§ **Action item**
Copy every line from the one containing "Screen dimensions: 1288x928" through the last line of the records below, both included, and nothing else.

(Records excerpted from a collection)
---*---
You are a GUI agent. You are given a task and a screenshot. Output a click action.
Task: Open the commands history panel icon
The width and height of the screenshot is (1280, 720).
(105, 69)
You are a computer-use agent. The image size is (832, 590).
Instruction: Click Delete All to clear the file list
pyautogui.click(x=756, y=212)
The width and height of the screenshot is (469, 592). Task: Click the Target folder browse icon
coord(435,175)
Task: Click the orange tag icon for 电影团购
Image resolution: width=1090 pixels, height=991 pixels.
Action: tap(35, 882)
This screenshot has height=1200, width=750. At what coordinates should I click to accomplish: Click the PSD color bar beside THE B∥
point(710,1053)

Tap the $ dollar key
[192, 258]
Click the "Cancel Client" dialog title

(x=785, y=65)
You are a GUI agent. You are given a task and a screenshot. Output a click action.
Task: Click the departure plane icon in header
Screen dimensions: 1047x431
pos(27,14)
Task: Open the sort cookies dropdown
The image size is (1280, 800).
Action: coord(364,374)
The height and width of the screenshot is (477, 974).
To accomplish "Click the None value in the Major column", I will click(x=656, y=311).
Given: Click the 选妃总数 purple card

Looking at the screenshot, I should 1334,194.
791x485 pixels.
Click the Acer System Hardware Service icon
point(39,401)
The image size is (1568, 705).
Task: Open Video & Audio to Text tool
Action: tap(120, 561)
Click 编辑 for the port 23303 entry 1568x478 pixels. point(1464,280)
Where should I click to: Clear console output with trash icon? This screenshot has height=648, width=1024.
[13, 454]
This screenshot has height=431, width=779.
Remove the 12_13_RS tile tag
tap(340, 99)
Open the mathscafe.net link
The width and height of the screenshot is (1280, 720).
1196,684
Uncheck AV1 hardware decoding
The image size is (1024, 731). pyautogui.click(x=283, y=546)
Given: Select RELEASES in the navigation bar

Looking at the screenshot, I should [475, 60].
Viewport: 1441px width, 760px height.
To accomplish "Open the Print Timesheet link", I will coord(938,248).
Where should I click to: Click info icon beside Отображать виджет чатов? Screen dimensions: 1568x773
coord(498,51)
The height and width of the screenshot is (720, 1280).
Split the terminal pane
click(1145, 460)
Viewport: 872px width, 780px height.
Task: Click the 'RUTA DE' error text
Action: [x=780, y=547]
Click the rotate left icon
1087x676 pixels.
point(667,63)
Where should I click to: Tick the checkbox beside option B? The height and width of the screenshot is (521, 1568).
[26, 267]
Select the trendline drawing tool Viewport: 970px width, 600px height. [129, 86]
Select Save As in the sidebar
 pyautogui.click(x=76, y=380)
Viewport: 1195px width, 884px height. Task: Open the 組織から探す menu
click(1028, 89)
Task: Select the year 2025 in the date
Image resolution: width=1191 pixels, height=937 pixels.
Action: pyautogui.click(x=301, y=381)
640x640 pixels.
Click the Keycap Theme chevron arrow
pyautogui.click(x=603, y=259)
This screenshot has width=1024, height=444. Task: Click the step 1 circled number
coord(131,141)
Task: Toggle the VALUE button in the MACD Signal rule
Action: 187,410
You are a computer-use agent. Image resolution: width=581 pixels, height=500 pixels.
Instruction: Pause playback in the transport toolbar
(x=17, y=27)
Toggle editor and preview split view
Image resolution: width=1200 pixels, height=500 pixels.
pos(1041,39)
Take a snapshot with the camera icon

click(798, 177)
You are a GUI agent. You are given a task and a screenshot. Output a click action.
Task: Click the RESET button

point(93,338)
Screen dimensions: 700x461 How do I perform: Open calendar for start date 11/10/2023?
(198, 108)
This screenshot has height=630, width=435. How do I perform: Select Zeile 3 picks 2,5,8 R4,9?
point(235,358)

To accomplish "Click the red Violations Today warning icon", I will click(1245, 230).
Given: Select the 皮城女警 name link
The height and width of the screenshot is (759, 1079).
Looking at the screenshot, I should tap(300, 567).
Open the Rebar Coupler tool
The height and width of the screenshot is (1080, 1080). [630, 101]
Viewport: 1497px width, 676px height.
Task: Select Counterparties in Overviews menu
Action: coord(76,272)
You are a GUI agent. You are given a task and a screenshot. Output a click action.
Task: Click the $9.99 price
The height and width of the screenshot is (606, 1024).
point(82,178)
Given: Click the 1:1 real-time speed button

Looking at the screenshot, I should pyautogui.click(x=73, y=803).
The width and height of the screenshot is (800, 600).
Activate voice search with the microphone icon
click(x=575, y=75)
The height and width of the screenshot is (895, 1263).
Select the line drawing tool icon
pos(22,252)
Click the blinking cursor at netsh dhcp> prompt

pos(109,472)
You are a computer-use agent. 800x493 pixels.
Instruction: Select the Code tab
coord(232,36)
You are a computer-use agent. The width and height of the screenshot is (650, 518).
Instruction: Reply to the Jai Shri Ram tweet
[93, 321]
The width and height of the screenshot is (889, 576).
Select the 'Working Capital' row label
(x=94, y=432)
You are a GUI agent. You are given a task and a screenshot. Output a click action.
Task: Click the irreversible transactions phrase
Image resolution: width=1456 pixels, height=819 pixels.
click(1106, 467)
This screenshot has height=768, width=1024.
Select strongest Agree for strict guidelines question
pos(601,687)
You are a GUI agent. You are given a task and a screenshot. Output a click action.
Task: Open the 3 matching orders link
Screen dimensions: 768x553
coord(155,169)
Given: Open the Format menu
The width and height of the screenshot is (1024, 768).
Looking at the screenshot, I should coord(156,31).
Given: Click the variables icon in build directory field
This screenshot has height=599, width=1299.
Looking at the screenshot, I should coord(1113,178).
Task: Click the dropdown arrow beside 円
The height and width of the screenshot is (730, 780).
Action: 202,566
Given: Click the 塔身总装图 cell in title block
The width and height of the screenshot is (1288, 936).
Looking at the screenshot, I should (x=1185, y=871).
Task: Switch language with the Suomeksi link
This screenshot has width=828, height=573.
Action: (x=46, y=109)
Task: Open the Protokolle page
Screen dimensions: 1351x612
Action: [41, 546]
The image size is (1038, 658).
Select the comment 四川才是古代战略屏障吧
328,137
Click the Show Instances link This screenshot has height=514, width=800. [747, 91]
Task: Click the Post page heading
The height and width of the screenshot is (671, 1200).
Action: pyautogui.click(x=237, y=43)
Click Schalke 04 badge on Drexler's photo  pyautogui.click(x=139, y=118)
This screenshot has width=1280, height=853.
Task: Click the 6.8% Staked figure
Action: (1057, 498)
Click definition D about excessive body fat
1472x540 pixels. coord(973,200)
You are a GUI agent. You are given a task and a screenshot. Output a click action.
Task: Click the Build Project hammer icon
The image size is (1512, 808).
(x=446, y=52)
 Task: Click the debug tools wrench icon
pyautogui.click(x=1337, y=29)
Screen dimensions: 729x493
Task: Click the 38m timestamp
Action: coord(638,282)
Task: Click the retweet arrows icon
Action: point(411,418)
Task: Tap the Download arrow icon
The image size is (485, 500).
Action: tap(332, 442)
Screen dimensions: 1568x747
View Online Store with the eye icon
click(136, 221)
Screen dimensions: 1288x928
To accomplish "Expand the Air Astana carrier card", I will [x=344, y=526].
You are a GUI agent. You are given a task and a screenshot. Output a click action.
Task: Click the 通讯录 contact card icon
---*---
§ **Answer area**
Screen dimensions: 1288x928
To accomplish "Expand the Air Astana carrier card", I will [x=344, y=526].
You are a GUI agent. You are given a task and a screenshot. Output a click action.
Task: Click the 通讯录 contact card icon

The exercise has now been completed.